Below are the entries; tally the lines holding the string "checkbox" and give only that figure.

◆ **Given data**:
====
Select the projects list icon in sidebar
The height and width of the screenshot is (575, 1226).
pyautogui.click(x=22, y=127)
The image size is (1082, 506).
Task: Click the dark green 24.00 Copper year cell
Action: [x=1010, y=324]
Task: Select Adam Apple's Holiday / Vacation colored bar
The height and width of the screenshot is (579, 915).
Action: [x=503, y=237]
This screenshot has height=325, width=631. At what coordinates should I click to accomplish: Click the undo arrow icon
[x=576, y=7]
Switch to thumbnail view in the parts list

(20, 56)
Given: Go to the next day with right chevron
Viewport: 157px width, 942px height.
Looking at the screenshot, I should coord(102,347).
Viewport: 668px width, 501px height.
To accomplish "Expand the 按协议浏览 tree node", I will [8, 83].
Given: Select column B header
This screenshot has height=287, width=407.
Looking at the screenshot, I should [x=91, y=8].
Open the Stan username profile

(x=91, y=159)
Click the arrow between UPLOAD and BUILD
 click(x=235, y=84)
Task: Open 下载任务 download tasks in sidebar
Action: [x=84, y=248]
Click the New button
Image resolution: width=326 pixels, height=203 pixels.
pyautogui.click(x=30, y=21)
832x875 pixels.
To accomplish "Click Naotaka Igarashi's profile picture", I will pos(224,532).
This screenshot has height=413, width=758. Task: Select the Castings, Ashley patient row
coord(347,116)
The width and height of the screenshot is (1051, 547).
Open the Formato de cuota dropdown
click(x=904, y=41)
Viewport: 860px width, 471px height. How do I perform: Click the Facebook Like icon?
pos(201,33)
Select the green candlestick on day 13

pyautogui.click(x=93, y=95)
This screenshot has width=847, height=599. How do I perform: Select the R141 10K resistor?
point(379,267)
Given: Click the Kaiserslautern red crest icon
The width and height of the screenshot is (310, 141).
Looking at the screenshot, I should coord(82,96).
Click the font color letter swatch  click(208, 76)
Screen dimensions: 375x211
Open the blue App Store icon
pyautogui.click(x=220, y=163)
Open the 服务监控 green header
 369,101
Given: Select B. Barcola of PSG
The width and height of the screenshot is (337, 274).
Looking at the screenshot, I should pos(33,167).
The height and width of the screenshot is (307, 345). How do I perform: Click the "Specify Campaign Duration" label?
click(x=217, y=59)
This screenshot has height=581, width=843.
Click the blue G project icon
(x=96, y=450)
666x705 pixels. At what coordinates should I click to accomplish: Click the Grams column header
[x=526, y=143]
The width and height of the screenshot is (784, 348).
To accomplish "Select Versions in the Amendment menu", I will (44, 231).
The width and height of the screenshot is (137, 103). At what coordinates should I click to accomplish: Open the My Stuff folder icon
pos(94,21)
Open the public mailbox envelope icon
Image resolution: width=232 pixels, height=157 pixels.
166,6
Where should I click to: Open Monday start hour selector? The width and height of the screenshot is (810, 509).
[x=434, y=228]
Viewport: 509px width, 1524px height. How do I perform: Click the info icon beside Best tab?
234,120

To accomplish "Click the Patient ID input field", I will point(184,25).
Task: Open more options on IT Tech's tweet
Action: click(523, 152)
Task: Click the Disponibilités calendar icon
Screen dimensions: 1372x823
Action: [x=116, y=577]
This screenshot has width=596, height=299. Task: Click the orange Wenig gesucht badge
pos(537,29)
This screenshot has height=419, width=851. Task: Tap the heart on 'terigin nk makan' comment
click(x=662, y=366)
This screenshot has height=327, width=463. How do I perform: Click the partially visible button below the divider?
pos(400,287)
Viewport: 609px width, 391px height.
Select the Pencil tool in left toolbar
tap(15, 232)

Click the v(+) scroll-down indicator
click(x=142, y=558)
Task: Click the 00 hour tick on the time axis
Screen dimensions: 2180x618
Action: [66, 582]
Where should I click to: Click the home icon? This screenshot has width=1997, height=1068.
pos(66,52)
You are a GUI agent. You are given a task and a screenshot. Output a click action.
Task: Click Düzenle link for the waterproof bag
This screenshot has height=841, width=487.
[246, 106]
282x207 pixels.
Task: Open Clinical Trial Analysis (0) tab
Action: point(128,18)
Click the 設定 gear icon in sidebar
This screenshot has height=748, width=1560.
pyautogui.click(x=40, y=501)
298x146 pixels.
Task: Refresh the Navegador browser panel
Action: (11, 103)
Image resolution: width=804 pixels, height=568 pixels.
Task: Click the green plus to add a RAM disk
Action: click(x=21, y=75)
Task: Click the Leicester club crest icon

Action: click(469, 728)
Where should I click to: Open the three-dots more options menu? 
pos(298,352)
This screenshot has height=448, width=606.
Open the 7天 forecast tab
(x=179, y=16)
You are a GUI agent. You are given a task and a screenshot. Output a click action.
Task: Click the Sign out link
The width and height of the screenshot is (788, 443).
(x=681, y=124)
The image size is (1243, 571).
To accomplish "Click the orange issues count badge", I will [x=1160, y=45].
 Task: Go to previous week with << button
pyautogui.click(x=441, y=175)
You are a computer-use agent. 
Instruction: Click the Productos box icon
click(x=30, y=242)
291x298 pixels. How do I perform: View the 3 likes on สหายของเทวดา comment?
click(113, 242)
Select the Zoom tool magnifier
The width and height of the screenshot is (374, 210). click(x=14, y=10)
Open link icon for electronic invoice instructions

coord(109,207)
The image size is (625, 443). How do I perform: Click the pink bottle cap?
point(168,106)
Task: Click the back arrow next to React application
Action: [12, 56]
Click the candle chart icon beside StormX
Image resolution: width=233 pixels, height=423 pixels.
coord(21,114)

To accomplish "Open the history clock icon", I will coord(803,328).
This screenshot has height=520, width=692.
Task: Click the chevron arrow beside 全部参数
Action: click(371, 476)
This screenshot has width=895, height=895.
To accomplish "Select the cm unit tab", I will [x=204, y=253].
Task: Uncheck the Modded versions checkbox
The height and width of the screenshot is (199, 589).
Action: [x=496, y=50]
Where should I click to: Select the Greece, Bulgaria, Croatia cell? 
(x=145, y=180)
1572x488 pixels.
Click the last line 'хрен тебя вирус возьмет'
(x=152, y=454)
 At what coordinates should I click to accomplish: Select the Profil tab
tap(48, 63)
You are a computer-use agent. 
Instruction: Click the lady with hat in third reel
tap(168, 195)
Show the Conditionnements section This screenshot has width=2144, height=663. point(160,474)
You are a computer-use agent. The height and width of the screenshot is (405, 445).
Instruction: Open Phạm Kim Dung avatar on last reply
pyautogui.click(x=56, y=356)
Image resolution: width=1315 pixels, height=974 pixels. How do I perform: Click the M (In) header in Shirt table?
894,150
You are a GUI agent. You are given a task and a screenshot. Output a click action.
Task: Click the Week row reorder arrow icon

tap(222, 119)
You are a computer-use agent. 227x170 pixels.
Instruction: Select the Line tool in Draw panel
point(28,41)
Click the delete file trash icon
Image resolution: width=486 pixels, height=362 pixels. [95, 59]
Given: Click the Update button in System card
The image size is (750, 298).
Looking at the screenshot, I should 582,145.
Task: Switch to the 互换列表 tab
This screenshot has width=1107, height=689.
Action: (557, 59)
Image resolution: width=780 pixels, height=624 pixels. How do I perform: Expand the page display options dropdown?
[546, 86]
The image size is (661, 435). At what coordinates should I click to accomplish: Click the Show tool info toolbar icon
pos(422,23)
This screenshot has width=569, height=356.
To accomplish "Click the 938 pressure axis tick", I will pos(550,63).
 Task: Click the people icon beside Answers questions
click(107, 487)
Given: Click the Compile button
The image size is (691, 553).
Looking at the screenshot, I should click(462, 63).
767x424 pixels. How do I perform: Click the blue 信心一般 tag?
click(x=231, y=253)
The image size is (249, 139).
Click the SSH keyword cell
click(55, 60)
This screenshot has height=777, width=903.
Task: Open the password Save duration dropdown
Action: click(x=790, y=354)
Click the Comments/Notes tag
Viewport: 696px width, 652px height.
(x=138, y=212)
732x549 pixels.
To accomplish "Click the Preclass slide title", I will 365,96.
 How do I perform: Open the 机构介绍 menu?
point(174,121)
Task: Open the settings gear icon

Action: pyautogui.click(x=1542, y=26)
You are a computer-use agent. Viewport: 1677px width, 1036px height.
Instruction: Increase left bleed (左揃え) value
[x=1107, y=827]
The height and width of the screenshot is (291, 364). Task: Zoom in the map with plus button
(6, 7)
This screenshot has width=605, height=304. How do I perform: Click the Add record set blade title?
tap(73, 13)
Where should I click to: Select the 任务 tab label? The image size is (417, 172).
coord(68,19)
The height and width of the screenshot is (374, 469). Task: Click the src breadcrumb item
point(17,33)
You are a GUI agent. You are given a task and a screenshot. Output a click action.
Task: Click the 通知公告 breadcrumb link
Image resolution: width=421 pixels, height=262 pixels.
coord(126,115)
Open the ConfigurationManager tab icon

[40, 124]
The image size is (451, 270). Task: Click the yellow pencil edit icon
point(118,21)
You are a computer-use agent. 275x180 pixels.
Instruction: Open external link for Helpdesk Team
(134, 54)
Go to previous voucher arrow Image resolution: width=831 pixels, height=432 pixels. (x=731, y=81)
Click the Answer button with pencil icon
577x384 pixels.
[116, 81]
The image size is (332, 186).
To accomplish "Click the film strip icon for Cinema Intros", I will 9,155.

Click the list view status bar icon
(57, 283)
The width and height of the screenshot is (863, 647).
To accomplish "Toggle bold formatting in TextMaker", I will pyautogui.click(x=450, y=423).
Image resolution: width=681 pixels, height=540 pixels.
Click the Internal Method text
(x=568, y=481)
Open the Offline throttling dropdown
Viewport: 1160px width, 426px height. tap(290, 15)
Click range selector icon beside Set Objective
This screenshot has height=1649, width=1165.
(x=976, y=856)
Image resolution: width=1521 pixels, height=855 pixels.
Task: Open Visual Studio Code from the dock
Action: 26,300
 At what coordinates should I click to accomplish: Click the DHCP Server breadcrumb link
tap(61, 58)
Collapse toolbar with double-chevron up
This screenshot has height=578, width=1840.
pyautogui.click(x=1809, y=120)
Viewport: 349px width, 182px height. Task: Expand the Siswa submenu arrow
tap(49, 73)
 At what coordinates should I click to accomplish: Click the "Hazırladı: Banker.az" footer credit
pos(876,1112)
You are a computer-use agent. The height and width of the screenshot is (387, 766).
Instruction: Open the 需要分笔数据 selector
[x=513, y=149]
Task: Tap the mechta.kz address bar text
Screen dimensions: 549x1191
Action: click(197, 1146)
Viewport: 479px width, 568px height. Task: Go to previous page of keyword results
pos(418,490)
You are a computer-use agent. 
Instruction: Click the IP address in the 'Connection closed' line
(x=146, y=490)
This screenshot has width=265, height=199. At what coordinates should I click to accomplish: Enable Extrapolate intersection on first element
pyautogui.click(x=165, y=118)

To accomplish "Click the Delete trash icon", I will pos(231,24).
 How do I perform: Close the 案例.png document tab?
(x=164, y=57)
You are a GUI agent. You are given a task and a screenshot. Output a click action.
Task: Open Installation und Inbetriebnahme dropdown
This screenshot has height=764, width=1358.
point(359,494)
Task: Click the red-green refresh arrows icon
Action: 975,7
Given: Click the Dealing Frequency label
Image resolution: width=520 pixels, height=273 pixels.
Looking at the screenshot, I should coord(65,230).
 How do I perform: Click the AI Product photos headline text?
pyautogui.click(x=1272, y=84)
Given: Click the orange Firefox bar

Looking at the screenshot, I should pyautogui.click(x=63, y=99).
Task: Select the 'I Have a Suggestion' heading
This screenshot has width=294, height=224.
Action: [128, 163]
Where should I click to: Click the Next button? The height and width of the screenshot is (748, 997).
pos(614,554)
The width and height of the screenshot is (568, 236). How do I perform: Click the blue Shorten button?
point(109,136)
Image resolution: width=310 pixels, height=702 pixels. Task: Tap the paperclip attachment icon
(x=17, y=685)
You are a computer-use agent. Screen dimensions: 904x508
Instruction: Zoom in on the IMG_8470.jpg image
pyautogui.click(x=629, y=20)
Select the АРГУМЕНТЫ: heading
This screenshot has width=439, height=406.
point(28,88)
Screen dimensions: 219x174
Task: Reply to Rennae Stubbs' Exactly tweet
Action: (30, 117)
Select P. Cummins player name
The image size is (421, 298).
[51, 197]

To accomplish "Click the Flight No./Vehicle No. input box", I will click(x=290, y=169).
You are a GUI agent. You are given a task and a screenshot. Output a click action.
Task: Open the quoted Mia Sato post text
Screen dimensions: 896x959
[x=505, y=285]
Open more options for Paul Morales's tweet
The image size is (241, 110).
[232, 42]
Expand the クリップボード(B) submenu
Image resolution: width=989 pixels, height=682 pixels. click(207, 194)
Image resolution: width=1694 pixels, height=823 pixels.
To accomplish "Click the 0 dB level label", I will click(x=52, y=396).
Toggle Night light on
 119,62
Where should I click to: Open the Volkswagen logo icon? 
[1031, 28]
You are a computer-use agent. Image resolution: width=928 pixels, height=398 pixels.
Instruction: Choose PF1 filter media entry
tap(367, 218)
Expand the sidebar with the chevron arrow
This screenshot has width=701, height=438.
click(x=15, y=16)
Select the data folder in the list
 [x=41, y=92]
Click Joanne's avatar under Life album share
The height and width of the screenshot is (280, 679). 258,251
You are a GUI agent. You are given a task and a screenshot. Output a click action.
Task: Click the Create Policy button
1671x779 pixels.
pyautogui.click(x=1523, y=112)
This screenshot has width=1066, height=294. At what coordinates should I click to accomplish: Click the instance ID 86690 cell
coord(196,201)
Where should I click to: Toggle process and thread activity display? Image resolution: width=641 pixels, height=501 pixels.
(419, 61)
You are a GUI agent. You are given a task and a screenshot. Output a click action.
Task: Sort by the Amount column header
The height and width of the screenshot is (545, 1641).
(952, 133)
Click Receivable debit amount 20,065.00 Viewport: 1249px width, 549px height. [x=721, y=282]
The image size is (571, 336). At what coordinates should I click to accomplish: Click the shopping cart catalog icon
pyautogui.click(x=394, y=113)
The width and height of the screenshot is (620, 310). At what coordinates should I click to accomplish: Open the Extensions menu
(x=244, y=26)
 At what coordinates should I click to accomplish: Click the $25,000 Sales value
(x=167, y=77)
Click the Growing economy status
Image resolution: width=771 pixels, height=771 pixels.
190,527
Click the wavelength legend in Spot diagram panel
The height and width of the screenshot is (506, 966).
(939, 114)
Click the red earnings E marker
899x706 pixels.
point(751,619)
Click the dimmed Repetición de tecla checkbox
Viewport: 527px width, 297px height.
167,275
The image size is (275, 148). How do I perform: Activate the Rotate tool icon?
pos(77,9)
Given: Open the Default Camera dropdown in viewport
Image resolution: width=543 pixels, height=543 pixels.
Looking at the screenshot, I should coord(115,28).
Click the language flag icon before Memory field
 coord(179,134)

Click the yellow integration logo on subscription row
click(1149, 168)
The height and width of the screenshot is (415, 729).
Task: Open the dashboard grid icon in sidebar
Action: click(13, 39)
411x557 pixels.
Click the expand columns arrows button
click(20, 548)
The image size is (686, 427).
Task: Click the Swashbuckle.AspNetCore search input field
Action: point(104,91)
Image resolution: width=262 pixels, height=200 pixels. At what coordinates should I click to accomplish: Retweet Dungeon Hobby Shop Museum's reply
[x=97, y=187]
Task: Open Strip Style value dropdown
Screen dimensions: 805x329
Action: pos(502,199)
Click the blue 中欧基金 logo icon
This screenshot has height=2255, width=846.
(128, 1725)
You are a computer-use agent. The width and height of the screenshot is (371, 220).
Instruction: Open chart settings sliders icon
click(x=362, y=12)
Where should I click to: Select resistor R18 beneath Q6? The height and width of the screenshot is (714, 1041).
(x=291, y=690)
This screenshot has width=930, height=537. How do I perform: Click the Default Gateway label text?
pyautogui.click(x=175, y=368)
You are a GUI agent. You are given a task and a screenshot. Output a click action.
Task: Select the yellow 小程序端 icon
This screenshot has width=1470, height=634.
====
◆ **Response area**: 2